THE REQUEST: Reproduce the listing from its first line through the line containing "pos(179,245)", swapping "breadcrumb" for "navigation" and leaving everything else unchanged.

-- Start SOURCE MATERIAL --

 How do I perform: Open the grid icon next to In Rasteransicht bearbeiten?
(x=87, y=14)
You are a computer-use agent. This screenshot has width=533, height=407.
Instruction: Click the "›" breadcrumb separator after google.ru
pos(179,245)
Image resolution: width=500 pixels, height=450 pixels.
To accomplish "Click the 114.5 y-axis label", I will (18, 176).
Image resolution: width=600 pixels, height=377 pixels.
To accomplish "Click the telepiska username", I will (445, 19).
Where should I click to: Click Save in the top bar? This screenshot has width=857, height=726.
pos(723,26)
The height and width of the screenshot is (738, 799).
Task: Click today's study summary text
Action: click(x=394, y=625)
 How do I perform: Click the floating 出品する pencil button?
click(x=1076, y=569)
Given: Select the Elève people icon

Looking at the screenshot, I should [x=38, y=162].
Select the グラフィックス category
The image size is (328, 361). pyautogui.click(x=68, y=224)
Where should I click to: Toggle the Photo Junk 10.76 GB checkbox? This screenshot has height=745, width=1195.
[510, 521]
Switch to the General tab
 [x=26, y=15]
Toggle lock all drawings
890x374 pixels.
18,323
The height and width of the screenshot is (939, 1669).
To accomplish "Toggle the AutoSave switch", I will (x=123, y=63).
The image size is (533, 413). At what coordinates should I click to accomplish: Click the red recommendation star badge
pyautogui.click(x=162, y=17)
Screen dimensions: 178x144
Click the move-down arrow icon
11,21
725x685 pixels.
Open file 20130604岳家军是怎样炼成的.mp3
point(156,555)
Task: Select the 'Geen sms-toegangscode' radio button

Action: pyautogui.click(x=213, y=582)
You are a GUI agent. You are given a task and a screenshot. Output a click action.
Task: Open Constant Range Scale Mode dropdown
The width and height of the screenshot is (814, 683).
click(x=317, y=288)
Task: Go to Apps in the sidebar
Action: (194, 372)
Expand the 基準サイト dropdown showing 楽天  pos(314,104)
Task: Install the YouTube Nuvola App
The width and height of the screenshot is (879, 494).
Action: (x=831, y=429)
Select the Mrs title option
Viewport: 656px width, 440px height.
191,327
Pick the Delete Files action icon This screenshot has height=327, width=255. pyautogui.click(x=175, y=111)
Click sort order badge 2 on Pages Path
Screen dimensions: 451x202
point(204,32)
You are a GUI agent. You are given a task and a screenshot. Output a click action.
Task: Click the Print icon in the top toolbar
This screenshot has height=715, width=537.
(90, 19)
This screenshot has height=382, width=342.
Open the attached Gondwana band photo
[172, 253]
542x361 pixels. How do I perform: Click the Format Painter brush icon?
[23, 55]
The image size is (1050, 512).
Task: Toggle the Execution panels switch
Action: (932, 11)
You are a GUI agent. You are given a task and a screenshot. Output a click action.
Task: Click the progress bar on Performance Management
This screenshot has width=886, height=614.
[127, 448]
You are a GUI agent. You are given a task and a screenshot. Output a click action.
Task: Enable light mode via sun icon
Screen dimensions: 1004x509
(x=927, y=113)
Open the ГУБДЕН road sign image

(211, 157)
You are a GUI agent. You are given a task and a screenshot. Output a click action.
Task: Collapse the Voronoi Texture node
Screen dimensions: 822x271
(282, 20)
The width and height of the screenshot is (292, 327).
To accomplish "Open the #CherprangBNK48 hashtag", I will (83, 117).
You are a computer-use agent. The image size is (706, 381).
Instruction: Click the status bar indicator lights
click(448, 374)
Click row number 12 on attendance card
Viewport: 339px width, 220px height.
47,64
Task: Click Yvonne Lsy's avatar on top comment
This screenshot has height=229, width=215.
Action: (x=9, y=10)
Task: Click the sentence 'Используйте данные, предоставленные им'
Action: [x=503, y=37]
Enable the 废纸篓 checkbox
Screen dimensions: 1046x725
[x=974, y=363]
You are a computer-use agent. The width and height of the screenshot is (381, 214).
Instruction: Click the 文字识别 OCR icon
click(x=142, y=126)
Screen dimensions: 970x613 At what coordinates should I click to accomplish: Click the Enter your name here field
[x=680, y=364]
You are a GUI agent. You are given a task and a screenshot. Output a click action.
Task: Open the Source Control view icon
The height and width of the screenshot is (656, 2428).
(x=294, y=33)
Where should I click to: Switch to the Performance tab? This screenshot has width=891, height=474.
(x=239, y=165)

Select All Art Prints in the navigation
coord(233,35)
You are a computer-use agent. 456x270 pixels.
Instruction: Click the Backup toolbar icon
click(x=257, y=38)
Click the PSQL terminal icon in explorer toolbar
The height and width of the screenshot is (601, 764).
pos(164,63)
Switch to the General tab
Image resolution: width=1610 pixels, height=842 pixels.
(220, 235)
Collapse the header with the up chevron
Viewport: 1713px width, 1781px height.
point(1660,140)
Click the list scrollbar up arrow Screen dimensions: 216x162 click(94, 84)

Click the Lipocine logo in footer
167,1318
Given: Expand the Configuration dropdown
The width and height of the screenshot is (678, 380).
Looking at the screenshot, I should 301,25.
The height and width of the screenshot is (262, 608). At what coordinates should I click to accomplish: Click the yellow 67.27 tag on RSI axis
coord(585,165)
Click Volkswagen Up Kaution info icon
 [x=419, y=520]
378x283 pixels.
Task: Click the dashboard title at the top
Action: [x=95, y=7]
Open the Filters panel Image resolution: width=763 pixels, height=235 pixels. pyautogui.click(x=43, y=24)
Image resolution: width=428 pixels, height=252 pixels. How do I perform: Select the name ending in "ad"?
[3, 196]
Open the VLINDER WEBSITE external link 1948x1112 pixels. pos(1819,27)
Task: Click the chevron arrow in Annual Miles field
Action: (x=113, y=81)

-- End SOURCE MATERIAL --

ANSWER:
 How do I perform: Open the grid icon next to In Rasteransicht bearbeiten?
(x=87, y=14)
You are a computer-use agent. This screenshot has width=533, height=407.
Instruction: Click the "›" navigation separator after google.ru
pos(179,245)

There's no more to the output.